Matters of Opinion

Can you smell the Pilgrim Nuclear Power Plant?

odorOn almost any given week there’s a demonstration protesting the Pilgrim Nuclear Power Plant. Or should I say, yet another demonstration protesting the Pilgrim Nuclear Power Plant? It’s not that I’ve got anything particularly exciting lined up as an alternative. There’s a Red Sox game but they’re already on the slide. And, the lawn to mow. It’s not that I don’t know how dangerous Pilgrim is. Over-capacity storage of nuclear waste. The same age and model as Fukushima. A sitting duck in the path of a hurricane with no escape route.

Listen Now.

smellsSo why does an afternoon of weeding seem preferable to expressing my outrage about a real and present danger? Some call it disaster fatigue, so many things, the Marathon bombing, genocide in Syria, hit us everyday so that we can’t possibly focus.  Psychologists posit that our brains constantly protect us from the dangers that surround us.” Or as T.S. Eliot put it, “humankind cannot bear too much reality.”
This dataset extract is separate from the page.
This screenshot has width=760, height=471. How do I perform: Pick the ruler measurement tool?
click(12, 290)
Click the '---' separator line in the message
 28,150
The only thing I can come up with is that the dangers of Pilgrim aren’t real. That is, they’re not in my face. Pilgrim doesn’t look like a disaster waiting to happen, it looks like an old warehouse. It may be leaking lethal radiation but I can’t see it, I can’t smell it, or hear it; so it’s very simple to dismiss.
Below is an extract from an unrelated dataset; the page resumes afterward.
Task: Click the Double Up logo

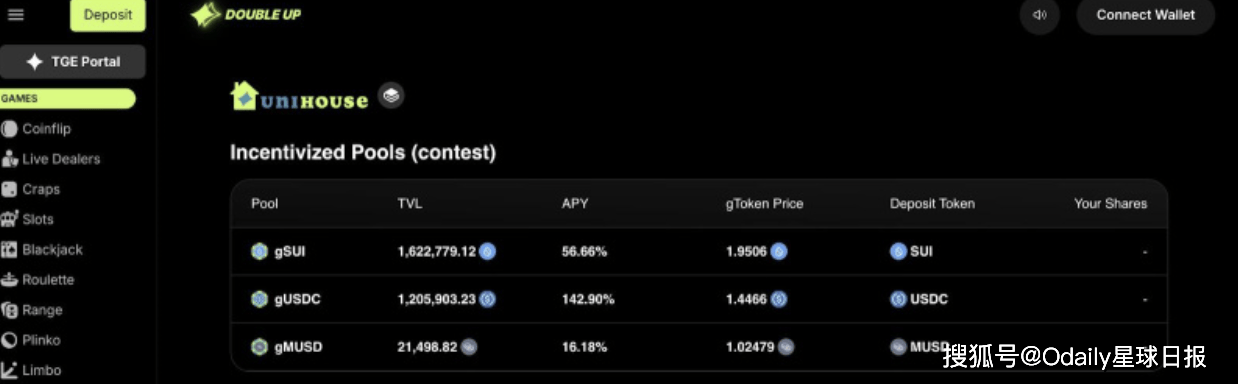Action: tap(246, 15)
Which got me to thinking about propane, you know, the gas that fuels grills that really stinks. Except that it doesn’t.

Propane is actually an odorless but deadly gas to which a chemical is added to give it that noxious smell. The additive is called skunk gas, and it’s there so if you smell it you know something’s wrong and you have to act fast.
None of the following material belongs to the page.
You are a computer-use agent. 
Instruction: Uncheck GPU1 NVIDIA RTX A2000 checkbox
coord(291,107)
Without the skunk gas, propane is a lot like radiation, and the Pilgrim plant itself, inconspicuous and deadly. But maybe it shouldn’t be. I’m not in the law-making business, but it would seem to me that a nuclear power plant is at least as dangerous as a front-end loader, and OSHA requires them to make that horrible beeping noise when backing up. It’s called a “reverse signal alarm” and the more danger you’re in, the louder it gets. So why not power plants?

Obviously the Nuclear Regulatory Commission is not interested in closing them, so why can’t some other part of the government require them to smell, or sound, or look as dangerous as they are? What if the more dangerous Pilgrim became, say, the more radiation it was leaking, the more it had to emit a noxious smell.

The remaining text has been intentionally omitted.